Not sure if I’ve written this before, but saw a post complaining about how certain books don’t get audiobooks up fast enough. And among things, was this mistaken belief due to bad math and/or a misunderstanding of what it cost to publish a book.

Let’s start out with the most basic outline. With indie-publishing, it’s very, very possible to launch a book with $0 cost. Shoestring launch the book. How?

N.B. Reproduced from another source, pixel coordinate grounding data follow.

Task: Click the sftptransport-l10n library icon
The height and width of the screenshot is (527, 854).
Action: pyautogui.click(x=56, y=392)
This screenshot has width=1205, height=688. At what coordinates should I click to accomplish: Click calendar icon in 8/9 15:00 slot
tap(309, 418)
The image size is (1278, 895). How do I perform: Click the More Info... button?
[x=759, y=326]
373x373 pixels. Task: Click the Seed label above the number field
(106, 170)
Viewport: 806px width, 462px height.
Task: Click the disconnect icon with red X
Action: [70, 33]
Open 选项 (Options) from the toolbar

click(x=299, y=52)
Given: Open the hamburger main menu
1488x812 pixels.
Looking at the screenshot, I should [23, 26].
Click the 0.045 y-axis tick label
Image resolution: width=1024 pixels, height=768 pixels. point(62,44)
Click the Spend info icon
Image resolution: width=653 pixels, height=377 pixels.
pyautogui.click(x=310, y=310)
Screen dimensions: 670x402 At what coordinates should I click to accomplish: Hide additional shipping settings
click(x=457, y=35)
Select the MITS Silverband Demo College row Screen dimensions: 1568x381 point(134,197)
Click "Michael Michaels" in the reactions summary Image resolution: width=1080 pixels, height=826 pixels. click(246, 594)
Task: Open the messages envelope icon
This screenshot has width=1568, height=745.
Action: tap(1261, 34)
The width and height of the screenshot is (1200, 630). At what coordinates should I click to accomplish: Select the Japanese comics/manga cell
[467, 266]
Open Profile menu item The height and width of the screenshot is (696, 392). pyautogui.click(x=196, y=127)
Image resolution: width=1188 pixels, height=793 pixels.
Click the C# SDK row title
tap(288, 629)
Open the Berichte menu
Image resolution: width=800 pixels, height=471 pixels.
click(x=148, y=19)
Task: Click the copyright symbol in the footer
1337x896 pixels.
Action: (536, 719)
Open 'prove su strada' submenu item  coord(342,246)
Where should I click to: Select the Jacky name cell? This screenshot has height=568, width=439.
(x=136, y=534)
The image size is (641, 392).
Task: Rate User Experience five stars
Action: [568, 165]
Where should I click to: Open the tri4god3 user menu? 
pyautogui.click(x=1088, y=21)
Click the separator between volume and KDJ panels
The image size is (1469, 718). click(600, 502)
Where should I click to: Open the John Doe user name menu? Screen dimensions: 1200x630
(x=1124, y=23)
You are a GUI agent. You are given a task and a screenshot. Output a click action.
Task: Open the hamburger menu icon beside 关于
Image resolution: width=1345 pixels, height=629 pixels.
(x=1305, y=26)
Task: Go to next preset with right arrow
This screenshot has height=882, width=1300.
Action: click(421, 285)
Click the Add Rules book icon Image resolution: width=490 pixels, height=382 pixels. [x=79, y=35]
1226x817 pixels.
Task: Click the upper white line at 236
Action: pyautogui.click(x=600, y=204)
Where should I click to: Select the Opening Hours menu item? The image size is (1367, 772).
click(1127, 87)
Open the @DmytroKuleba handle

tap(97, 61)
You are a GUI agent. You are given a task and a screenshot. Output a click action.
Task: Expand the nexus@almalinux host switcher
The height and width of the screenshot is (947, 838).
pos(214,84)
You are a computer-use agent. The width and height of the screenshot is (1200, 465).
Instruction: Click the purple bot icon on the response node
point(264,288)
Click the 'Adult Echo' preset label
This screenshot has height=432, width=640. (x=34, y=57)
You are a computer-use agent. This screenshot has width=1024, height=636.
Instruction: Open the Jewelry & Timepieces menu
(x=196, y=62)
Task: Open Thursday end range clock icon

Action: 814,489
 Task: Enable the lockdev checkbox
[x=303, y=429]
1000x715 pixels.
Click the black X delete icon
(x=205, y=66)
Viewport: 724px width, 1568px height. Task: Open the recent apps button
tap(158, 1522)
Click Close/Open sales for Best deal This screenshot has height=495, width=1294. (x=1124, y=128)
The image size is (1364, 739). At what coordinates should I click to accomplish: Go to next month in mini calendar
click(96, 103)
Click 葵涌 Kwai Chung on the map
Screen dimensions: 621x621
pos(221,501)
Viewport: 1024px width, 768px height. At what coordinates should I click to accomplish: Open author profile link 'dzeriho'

  • Write in Notepad (or a free document processor like Google Docs, etc.)
  • Use Kindle Create or Draft2Digital’s formatting options to create the epub options (or go straight to Amazon and let them try to figure it out properly)
  • Use pre-made covers offered by Amazon and/or create your own cover
  • Publish.

$0 cost. I offer no guarantees that this will sell well. And, frankly, it most likely will not. Now, let’s talk about the cost most of us end up facing because we want to do this professionally.

eBook Publishing Cost

Writing cost: X number of hours over Y number of weeks/months/years to write book. Almost neverincluded as a cost in price calculations, mostly considered a ‘sunk’ cost.

Line / Copy Editing cost: $0.008 – $0.01 per word. For a 100,000 word that seems to the minimum preferred length among fantasy / scifi fans, that’s $1,000.

Proofreading cost: $0.0025-0.005 per word. We’ll call it $250

Cover cost: Ranges from $50 (pre-made, photo manipulated cover. Possible often for romance) $1000. We’ll call it $300 for a good cover. Add another $100 for Audiobook, Paperback & Marketing banners, etc.

Total cost. BEFORE Publishing: $1,650.

Let me point out that this provides a professional edited and designed book. This increases the chances of your book selling (and/or keeping readers), but does NOT guarantee sales.

Sales Revenue

Royalty rates: Assuming you are going in to Amazon, you are either getting 35% royalty rates (for books priced less than $2.99 or over $9.99) or 70% (for everything else) for a sale.

Kindle Unlimited averages around $0.0045 per page read. Page reads are roughly 1.5 times or so ‘paperback pages’. Again, this is a VERY subjective number, Kindle Edition Normalized Pages (KENP) are weird. And ‘paperbacks’ can be anything (I’m basing this roughly on my 6″ x 9″ books).

Based off this, this is expected revenue:

Sale Price = $3.99 = $2.793 (- delivery cost) = $2.70 (yes, they charge us delivery cost).

KENP Count = 500 = $2.25 per full read

Assuming you get 66% KU and 33% ebook, your average revenue per book is $2.40

Thus, breakeven sales for a book is approximately 688 books.



Let’s assume you are quite efficient. So, you write and get the book through your own draft / editing process in 1 month (that’s over 3,333 words a day, not including editing time. Realise that Stephen King who is considered VERY prolific writes 2,000 words a day).

Editing (by editor) and proofreading will take another month. You are now 2 months in, with 1 month of having to already throw that $1,650 into paying everyone.

Next. You publish your book on May 1. Woot! You get 700 sales in 1 month. You’ve earned $1680. Net Profit = $30.

Money in bank account – still $0.

Amazon takes 60 days to pay you. That money you earned on May 1? It won’t hit your bank account till August 1. (sometimes a few days earlier).

Time since you started writing that book, assuming you are very efficient = 5 months.

Alright, last thing to note (and I’ll get into details of cost for audiobook production in part 2).

Cost to produce 1 (100,000 words) audiobook? Approximately $2,500.